> [ASSIGNMENT]:
Every record below, from first to last: print it exactly as shown.

..........

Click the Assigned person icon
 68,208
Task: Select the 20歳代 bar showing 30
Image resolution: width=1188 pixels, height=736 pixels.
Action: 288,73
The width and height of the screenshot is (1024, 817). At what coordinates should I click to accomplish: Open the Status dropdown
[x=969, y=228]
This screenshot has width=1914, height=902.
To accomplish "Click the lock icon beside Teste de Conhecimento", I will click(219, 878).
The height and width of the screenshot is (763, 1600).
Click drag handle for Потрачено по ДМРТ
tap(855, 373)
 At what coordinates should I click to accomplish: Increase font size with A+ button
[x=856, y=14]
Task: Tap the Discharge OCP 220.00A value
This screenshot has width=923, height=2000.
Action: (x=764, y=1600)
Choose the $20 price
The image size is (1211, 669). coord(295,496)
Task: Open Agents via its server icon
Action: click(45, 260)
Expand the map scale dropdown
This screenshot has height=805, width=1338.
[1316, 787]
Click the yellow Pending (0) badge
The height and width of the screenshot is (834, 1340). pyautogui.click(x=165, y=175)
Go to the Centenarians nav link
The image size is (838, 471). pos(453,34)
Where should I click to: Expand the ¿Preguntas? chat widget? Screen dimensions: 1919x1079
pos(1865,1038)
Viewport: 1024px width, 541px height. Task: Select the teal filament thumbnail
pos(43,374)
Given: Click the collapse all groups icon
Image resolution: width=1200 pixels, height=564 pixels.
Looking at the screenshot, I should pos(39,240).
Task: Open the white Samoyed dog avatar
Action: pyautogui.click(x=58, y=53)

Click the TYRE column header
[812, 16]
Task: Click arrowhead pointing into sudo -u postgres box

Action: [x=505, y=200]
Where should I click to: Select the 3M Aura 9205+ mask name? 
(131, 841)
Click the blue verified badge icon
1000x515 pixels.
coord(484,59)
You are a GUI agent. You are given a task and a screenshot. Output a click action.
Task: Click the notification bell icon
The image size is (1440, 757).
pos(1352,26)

..........

> [SOLUTION TO THIS EXERCISE]:
Click the Assigned person icon
 68,208
Task: Select the 20歳代 bar showing 30
Image resolution: width=1188 pixels, height=736 pixels.
Action: 288,73
The width and height of the screenshot is (1024, 817). At what coordinates should I click to accomplish: Open the Status dropdown
[x=969, y=228]
This screenshot has width=1914, height=902.
To accomplish "Click the lock icon beside Teste de Conhecimento", I will click(219, 878).
The height and width of the screenshot is (763, 1600).
Click drag handle for Потрачено по ДМРТ
tap(855, 373)
 At what coordinates should I click to accomplish: Increase font size with A+ button
[x=856, y=14]
Task: Tap the Discharge OCP 220.00A value
This screenshot has width=923, height=2000.
Action: (x=764, y=1600)
Choose the $20 price
The image size is (1211, 669). coord(295,496)
Task: Open Agents via its server icon
Action: click(45, 260)
Expand the map scale dropdown
This screenshot has height=805, width=1338.
[1316, 787]
Click the yellow Pending (0) badge
The height and width of the screenshot is (834, 1340). pyautogui.click(x=165, y=175)
Go to the Centenarians nav link
The image size is (838, 471). pos(453,34)
Where should I click to: Expand the ¿Preguntas? chat widget? Screen dimensions: 1919x1079
pos(1865,1038)
Viewport: 1024px width, 541px height. Task: Select the teal filament thumbnail
pos(43,374)
Given: Click the collapse all groups icon
Image resolution: width=1200 pixels, height=564 pixels.
Looking at the screenshot, I should pos(39,240).
Task: Open the white Samoyed dog avatar
Action: pyautogui.click(x=58, y=53)

Click the TYRE column header
[812, 16]
Task: Click arrowhead pointing into sudo -u postgres box

Action: [x=505, y=200]
Where should I click to: Select the 3M Aura 9205+ mask name? 
(131, 841)
Click the blue verified badge icon
1000x515 pixels.
coord(484,59)
You are a GUI agent. You are given a task and a screenshot. Output a click action.
Task: Click the notification bell icon
The image size is (1440, 757).
pos(1352,26)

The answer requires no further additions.